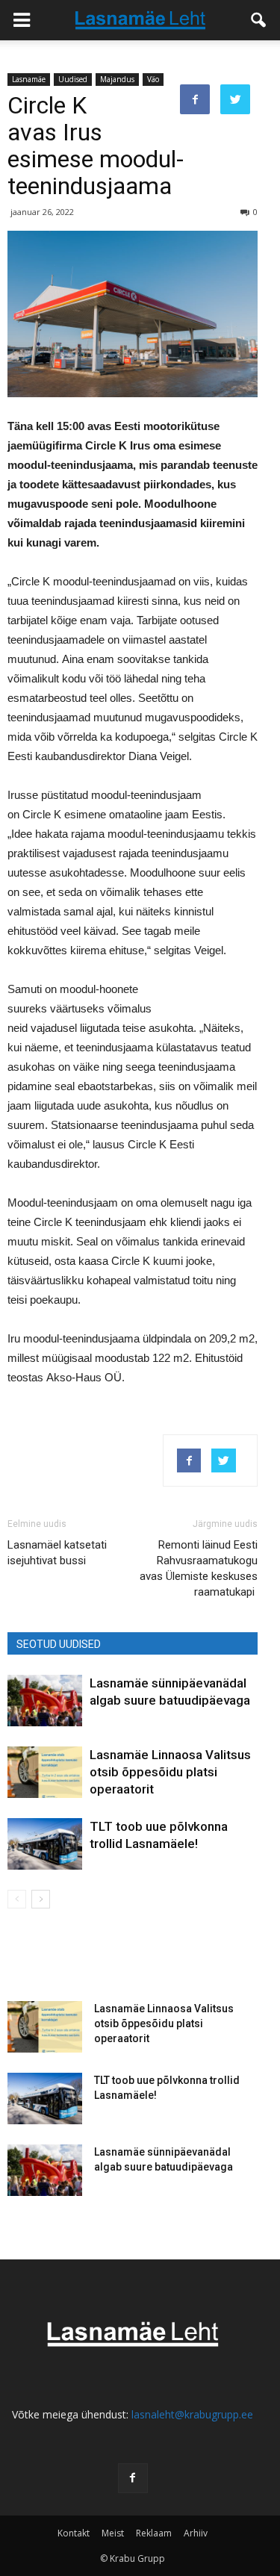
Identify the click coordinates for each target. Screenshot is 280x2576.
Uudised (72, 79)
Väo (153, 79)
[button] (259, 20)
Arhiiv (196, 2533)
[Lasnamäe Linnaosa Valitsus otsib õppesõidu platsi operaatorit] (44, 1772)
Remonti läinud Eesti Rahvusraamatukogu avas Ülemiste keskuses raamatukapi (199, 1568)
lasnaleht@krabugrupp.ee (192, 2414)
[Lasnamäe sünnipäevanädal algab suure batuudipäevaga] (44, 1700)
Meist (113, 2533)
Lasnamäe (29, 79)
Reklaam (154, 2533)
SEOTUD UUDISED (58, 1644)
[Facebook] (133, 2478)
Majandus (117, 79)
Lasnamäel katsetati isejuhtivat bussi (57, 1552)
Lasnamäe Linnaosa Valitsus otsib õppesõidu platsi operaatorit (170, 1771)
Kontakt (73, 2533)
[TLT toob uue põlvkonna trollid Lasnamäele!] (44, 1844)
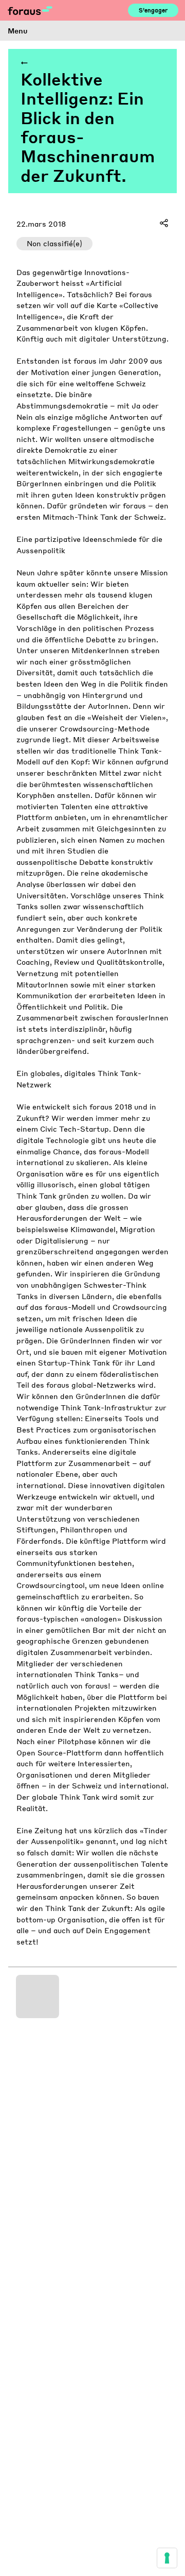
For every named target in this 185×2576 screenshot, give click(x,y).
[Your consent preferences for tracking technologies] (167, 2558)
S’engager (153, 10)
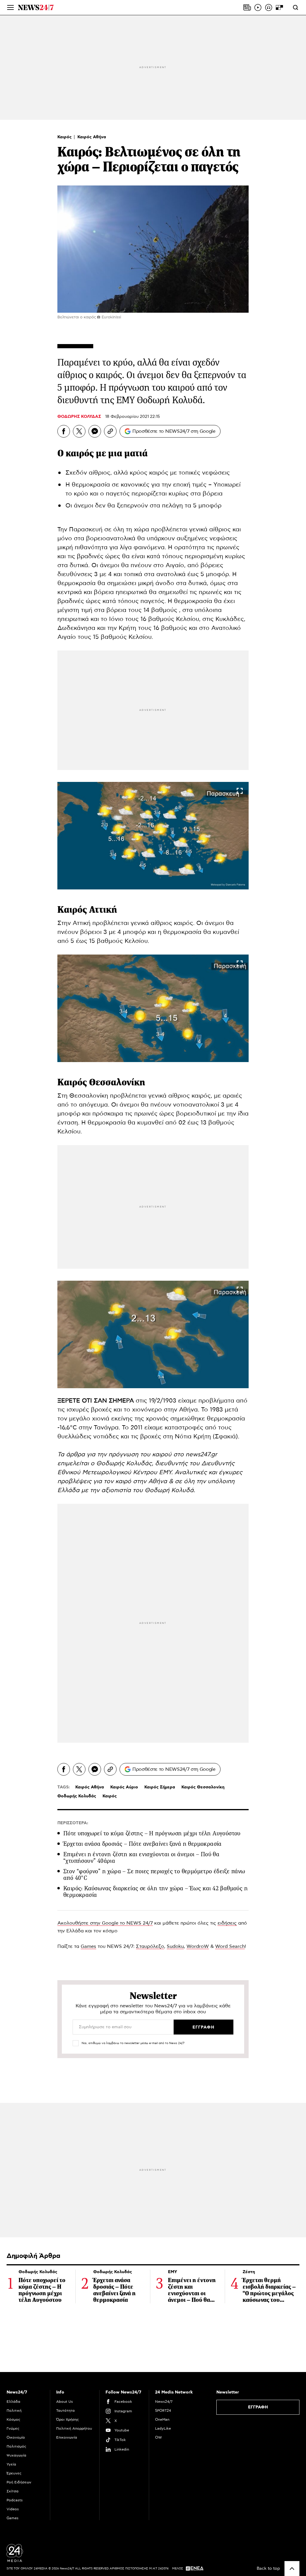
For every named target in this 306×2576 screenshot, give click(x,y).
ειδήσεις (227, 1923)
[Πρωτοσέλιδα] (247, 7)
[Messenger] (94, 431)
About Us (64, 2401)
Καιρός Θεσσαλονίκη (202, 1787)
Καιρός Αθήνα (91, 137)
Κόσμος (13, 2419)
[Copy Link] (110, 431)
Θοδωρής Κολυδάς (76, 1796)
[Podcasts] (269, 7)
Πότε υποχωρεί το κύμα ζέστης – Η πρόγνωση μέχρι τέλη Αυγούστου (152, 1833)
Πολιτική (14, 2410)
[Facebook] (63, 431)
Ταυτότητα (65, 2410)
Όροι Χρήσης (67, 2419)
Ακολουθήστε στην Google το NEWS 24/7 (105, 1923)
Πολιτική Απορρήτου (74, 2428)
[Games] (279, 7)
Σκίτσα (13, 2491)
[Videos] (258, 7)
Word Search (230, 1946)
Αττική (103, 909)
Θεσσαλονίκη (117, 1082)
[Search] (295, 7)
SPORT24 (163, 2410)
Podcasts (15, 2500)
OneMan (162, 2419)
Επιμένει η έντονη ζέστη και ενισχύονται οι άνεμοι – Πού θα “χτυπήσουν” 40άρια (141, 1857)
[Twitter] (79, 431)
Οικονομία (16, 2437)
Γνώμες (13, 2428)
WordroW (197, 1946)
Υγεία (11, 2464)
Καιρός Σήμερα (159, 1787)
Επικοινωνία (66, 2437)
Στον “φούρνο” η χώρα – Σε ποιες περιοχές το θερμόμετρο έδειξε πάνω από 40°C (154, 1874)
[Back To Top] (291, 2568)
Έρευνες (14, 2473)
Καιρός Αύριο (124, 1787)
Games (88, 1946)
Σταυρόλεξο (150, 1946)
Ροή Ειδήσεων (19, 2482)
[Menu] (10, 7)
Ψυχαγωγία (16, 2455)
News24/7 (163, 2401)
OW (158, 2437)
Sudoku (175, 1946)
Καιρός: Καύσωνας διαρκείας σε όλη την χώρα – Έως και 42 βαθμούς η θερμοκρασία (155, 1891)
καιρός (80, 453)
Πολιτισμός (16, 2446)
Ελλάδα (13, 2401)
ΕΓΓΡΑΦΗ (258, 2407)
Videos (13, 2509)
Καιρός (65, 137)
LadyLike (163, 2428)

* * *

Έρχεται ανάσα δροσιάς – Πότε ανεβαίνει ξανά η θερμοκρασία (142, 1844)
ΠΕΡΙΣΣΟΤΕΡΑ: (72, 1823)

### TASK INSTRUCTIONS
All that should be written out is the stretch of lines above between the one holding "Games (88, 1946)" and the one holding "LadyLike (163, 2428)", inclusive, exactly as given.

### PROBLEM SOLUTION
Games (88, 1946)
Σταυρόλεξο (150, 1946)
Ροή Ειδήσεων (19, 2482)
[Menu] (10, 7)
Ψυχαγωγία (16, 2455)
News24/7 (163, 2401)
OW (158, 2437)
Sudoku (175, 1946)
Καιρός: Καύσωνας διαρκείας σε όλη την χώρα – Έως και 42 βαθμούς η θερμοκρασία (155, 1891)
καιρός (80, 453)
Πολιτισμός (16, 2446)
Ελλάδα (13, 2401)
ΕΓΓΡΑΦΗ (258, 2407)
Videos (13, 2509)
Καιρός (65, 137)
LadyLike (163, 2428)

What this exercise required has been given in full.